• Brief: Each line holding the string "computer" is to be copied from the data.

[Collected data entries]
>>>
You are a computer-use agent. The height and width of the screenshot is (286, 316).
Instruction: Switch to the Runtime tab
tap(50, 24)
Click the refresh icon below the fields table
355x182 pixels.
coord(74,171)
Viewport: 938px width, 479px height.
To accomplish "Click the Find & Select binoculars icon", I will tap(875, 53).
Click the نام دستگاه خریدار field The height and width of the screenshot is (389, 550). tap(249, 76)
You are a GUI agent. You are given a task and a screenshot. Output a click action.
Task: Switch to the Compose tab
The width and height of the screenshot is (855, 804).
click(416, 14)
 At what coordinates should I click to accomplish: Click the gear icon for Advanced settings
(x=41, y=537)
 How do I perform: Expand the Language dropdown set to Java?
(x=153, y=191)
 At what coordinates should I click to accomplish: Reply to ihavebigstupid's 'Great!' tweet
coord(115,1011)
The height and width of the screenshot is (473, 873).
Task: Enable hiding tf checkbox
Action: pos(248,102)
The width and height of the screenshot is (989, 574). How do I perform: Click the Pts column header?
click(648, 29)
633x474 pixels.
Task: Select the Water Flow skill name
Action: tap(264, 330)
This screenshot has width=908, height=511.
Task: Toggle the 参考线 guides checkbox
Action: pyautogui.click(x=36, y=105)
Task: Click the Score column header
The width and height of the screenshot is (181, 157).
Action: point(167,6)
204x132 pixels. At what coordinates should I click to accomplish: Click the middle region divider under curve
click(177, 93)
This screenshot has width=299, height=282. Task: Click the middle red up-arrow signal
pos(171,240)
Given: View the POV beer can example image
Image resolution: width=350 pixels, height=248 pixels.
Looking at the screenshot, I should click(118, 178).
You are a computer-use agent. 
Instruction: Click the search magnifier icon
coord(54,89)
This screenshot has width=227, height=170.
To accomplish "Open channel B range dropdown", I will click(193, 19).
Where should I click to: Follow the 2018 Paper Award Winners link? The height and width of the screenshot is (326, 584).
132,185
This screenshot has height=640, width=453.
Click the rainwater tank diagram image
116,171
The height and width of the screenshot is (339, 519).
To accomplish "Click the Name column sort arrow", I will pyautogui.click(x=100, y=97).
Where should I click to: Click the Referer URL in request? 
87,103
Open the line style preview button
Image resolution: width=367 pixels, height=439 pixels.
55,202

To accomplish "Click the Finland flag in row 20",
<<<
• Expected output:
You are a computer-use agent. The height and width of the screenshot is (286, 316).
You are a computer-use agent. 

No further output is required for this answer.